The data available in the literature are clearly insufficient: single measurements of the H₂O–He broadening coefficients are presented in [1–16] and the most extensive experimental values are given in [17–23]. The calculated data are presented in [23] together with the measured coefficients of the broadening of water vapor lines by helium pressure for an extensive list of lines on 11 absorption bands. The coefficients of temperature dependence in the literature are obtained only for the case of broadening of two lines (3_{1 3} ← 2_{2 0} and 4_{1 4} ← 3_{2 1}) at temperatures of 80–600 K [1–3] by helium pressure, as well as by hydrogen pressure. In [12], the low-temperature measurements were carried out for the 1_1 0 ← 1_0 1 line in the range of 17–200 K. A very weak temperature dependence was found for this line.

To calculate the lines contour shock parameters, several methods are currently used, among which are various modifications of the Robert–Bonami method [24], the modified Robert–Bonami complex formalism [25], and the semi-empirical method [26]. Recently, a method of medium frequencies has been proposed [27], which makes it possible to quickly calculate the coefficients of broadening of vibrational-rotational lines of the asymmetric top molecules on the basis of a small amount of empirical data. The idea of the method is that a part of the values that reflect the influence of the buffer molecule on the internal state of the absorbing molecule is isolated from the entire calculation scheme. These values strongly depend on the absorbing molecule quantum indices. Of these, the value that is called the medium frequency of collision transitions is compiled. By virtual transitions, we mean all possible transitions from a certain energy level caused by collisions. The medium frequency of virtual transitions for the line i → f is determined by the following expression:

$$\begin{gathered} {{{\bar {\omega }}}_{{if}}} = \frac{1}{W}\left\{ {\sum\limits_{i'} {(2i{\kern 1pt} '\; + 1){{D}^{2}}\left( {ii{\kern 1pt} '\left| l \right.} \right)f({{\omega }_{{ii'}}}){{\omega }_{{ii'}}}} } \right. \\ \left. { + \;\sum\limits_{f'} {(2f{\kern 1pt} '\; + 1){{D}^{2}}\left( {ff{\kern 1pt} '\left| l \right.} \right)f({{\omega }_{{ff'}}}){{\omega }_{{ff'}}}} } \right\}, \\ \end{gathered} $$

(1)

where W = \(\sum\nolimits_{i'} {(2i{\kern 1pt} '\; + 1){{D}^{2}}(ii{\kern 1pt} '{\kern 1pt} \left| l \right.)f({{\omega }_{{ii'}}})} \) + \(\sum\nolimits_{f{\kern 1pt} '} {(2f{\kern 1pt} '} \) + \(1){{D}^{2}}(ff{\kern 1pt} '{\kern 1pt} \left| l \right.)f({{\omega }_{{ff{\kern 1pt} '}}})\).
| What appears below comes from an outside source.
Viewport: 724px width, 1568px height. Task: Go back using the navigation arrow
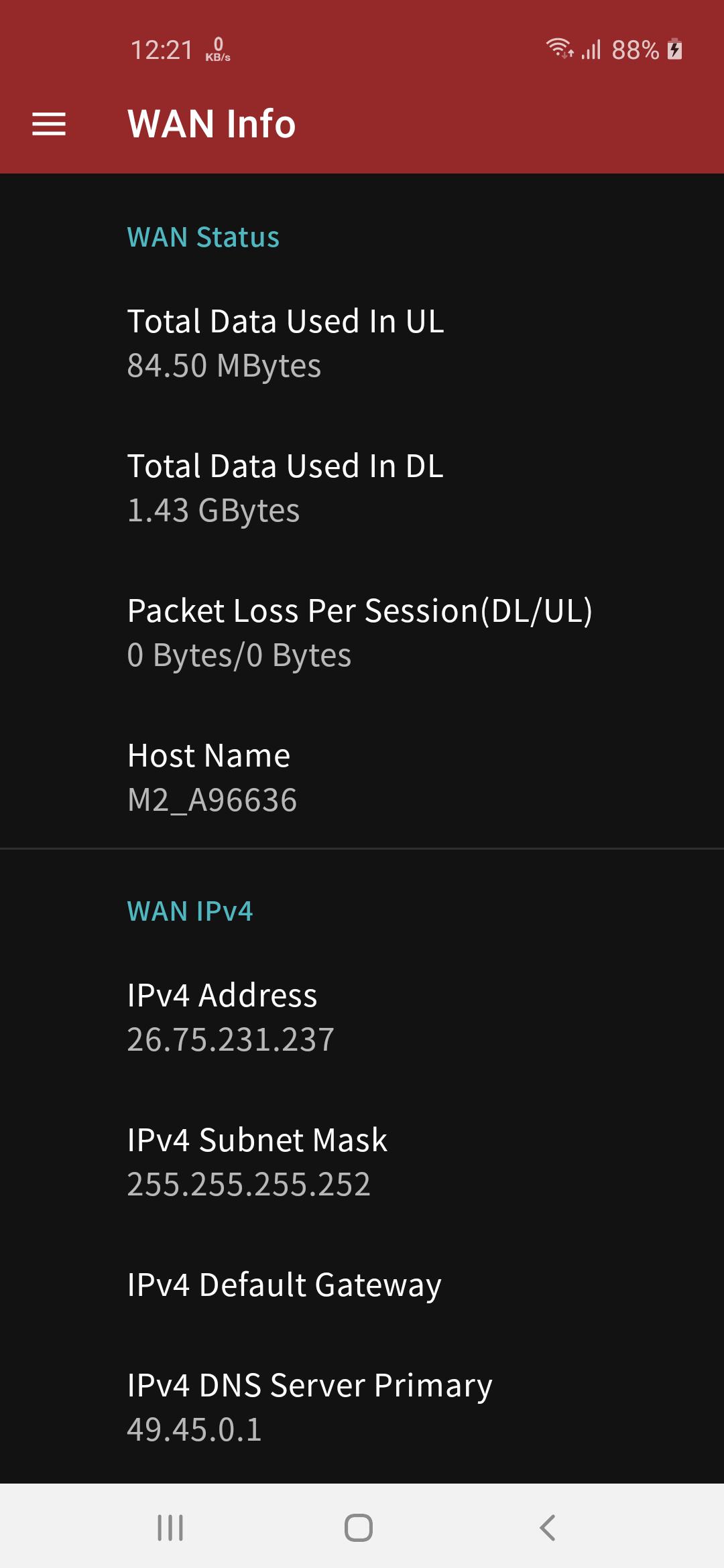point(548,1528)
Here, \({{\omega }_{{ii'}}}\) and \({{\omega }_{{ff'}}}\) are the collision (virtual) transitions frequencies, \({{D}^{2}}\left( {ii{\kern 1pt} '\left| l \right.} \right)\) and \({{D}^{2}}\left( {ff{\kern 1pt} '\left| l \right.} \right)\) are the matrix elements of the dipole (l = 1) and quadrupole (l = 2) moments of virtual transitions, and \(f({{\omega }_{{ii'}}})\) and \(f({{\omega }_{{ff'}}})\) are resonance functions. It can be seen that the averaging takes place over all virtual transitions, as well as over the lower and upper energy states forming this transition i → f.

Knowing the correspondence between the values \({{\bar {\omega }}_{{if}}}\) (calculated in advance for all possible transitions up to J = 20) and the lines quantum identification, we compare the collision coefficients of the broadening of the lines with the \({{\bar {\omega }}_{{if}}}\) values. According to the latter dependence, we obtain an approximation in the form of some simple expression. Usually this is a rectilinear or quadratic dependence, according to which it is possible to restore the lines half-widths.
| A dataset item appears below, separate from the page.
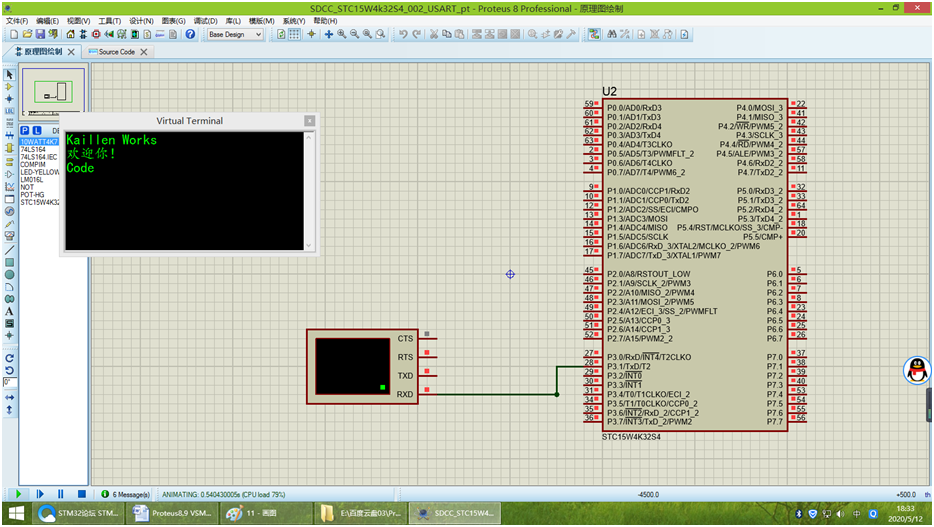Click the Save project icon
This screenshot has width=934, height=527.
pyautogui.click(x=39, y=34)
When applying the medium frequencies method, first, it is necessary to identify the most verified literary data. Since the experimental half-widths of water vapor lines induced by helium pressure in [20–22] are in good agreement with each other, we used them to implement the medium frequencies method. Figure 1 shows the dependence of the broadening coefficients on the medium frequency of collision transitions for the case of H₂O–He, as well as the corresponding approximation depending on the medium frequency of collision transitions. Here, the most extensive measurements in [20–22] are shown in black symbols and all single data in [3–6, 9, 10, 12]—by gray squares.

Fig. 1.

Experimental half-widths of the H₂O–He lines depending on the medium frequency of the collision transitions. The squares represent data in [3–6, 9, 10, 12], triangles—in [20], circles—in [21], stars—in [22], line—approximation.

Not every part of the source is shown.